Sur le ring de la scène politique, les hommes – et quelques rarissimes femmes – politiques ne sont pas les seuls à prendre des coups. Les journalistes aussi en prennent pour leur grade. A tort ou à raison d’ailleurs. Hommes et femmes de médias se trouvent aujourd’hui face à une réelle cabale qui souhaite tout simplement les empêcher de faire correctement leur travail. Pourquoi ? La raison est toute simple pardi ! Car leur travail dérange certains.
Oui nous sommes loin de vivre dans le monde des jolis petits bisounours, beau et enchanté, et les journalistes ne sont pas tous de vaillants soldats de la vérité qui ne cherchent qu’à faire correctement leur travail. Certains – peu nombreux – sont des mercenaires, des menteurs et des fossoyeurs certes. Les autres en revanche ne font que leur travail et rien de plus que leur travail monsieur le juge ! Ces derniers ne sont ni une perle rare ni des gouttes dans un océan de médiocrité. Loin de là.
La campagne électorale et les jours de pure démocratie et d’effervescence politique sont les meilleurs moments de la vie d’un journaliste. Ces journées où faire son travail devient source de jouissance et d’excitation, où on sent qu’on participe à l’édification d’une démocratie solide et qu’on fait partie d’une histoire qu’on sera fier de raconter à ses enfants et petits-enfants.
Difficile à comprendre pour ceux qui s’imaginent qu’un journaliste ne peut qu’être à la solde d’une partie au détriment d’une autre. Difficile à comprendre pour ceux qui imaginent qu’un journaliste est forcément payé par X pour taper sur Y. Difficile à imaginer pour tous ceux qui pensent qu’un journaliste qui critique trop un candidat ou qui « lui cherche la petite bête », prouve qu’il « roule » forcément pour le candidat d’en face. Difficile à croire qu’un journaliste puisse au final ne rouler pour personne, qu’il se place à la même distance de tout ce beau monde.
Ces accusations viennent de simples citoyens qui ont trop peur que la démocratie leur échappe, qui ne savent pas qui tire les ficelles et essaient d’y voir un peu plus clair dans ce monde d’opacité et de combines. On les comprend.
Ces accusations viennent aussi – et surtout – de candidats à la présidentielle et de leurs équipes qui jettent leurs hyènes sur un journaliste car il a posé des questions un peu trop virulentes ou qu’il a un peu trop fouillé « dans leurs sales dossiers ». Et ceux-là on ne les comprend pas du tout.

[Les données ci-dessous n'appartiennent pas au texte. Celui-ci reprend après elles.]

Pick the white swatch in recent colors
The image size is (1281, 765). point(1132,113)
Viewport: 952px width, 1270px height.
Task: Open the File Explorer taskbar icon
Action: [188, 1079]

Ces personnes se portent candidates à la magistrature suprême, veulent présider un conseil des ministres, siéger dans les plus grandes instances internationales et négocier avec de grands chefs d’Etat dans des dossiers qui impliquent tout un pays, mais ne souhaitent pas être un peu trop bousculés par des journalistes. « Ne nous posez pas les questions qui fâchent », « ne nous sortez pas tel dossier », « vous avez été plus durs avec moi qu’avec un autre », entend-on – un peu trop souvent – en cette campagne. Ces mêmes candidats qui veulent gouverner le pays, proposer des amendements à une constitution, devenir chefs suprêmes des armées…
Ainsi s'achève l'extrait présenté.